### AIM OF THE TASK
Reproduce the following records line for line, with no changes.

### DATA SUPPLIED
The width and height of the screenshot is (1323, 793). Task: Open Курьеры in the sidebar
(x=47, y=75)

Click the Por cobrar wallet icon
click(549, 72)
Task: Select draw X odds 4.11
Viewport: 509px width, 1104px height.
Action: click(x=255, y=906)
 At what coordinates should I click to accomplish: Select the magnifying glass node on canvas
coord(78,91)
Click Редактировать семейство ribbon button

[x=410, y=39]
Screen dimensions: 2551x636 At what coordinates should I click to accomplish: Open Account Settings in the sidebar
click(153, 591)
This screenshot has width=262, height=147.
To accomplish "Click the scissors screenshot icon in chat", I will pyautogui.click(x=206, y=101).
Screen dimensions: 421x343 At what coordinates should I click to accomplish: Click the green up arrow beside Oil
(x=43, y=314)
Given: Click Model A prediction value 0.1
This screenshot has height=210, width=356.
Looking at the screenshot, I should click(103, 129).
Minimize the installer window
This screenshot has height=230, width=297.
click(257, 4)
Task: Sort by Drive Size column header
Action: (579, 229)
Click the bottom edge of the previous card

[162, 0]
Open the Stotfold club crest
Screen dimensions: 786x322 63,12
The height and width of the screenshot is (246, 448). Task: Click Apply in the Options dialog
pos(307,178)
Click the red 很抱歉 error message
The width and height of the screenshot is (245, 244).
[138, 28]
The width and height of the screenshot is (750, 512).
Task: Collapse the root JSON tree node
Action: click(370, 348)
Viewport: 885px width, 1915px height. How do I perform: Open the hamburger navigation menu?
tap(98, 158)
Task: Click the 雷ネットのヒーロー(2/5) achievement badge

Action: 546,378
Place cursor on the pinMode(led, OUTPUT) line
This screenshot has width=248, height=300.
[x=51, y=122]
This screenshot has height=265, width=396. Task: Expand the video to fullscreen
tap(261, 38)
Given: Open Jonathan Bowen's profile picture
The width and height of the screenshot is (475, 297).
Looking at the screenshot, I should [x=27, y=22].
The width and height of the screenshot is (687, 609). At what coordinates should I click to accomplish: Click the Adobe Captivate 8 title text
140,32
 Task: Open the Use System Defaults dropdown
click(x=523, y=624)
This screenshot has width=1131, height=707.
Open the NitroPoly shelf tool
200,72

### TASK ANSWER
The width and height of the screenshot is (1323, 793). Task: Open Курьеры in the sidebar
(x=47, y=75)

Click the Por cobrar wallet icon
click(549, 72)
Task: Select draw X odds 4.11
Viewport: 509px width, 1104px height.
Action: click(x=255, y=906)
 At what coordinates should I click to accomplish: Select the magnifying glass node on canvas
coord(78,91)
Click Редактировать семейство ribbon button

[x=410, y=39]
Screen dimensions: 2551x636 At what coordinates should I click to accomplish: Open Account Settings in the sidebar
click(153, 591)
This screenshot has width=262, height=147.
To accomplish "Click the scissors screenshot icon in chat", I will pyautogui.click(x=206, y=101).
Screen dimensions: 421x343 At what coordinates should I click to accomplish: Click the green up arrow beside Oil
(x=43, y=314)
Given: Click Model A prediction value 0.1
This screenshot has height=210, width=356.
Looking at the screenshot, I should click(103, 129).
Minimize the installer window
This screenshot has height=230, width=297.
click(257, 4)
Task: Sort by Drive Size column header
Action: (579, 229)
Click the bottom edge of the previous card

[162, 0]
Open the Stotfold club crest
Screen dimensions: 786x322 63,12
The height and width of the screenshot is (246, 448). Task: Click Apply in the Options dialog
pos(307,178)
Click the red 很抱歉 error message
The width and height of the screenshot is (245, 244).
[138, 28]
The width and height of the screenshot is (750, 512).
Task: Collapse the root JSON tree node
Action: click(370, 348)
Viewport: 885px width, 1915px height. How do I perform: Open the hamburger navigation menu?
tap(98, 158)
Task: Click the 雷ネットのヒーロー(2/5) achievement badge

Action: 546,378
Place cursor on the pinMode(led, OUTPUT) line
This screenshot has width=248, height=300.
[x=51, y=122]
This screenshot has height=265, width=396. Task: Expand the video to fullscreen
tap(261, 38)
Given: Open Jonathan Bowen's profile picture
The width and height of the screenshot is (475, 297).
Looking at the screenshot, I should [x=27, y=22].
The width and height of the screenshot is (687, 609). At what coordinates should I click to accomplish: Click the Adobe Captivate 8 title text
140,32
 Task: Open the Use System Defaults dropdown
click(x=523, y=624)
This screenshot has width=1131, height=707.
Open the NitroPoly shelf tool
200,72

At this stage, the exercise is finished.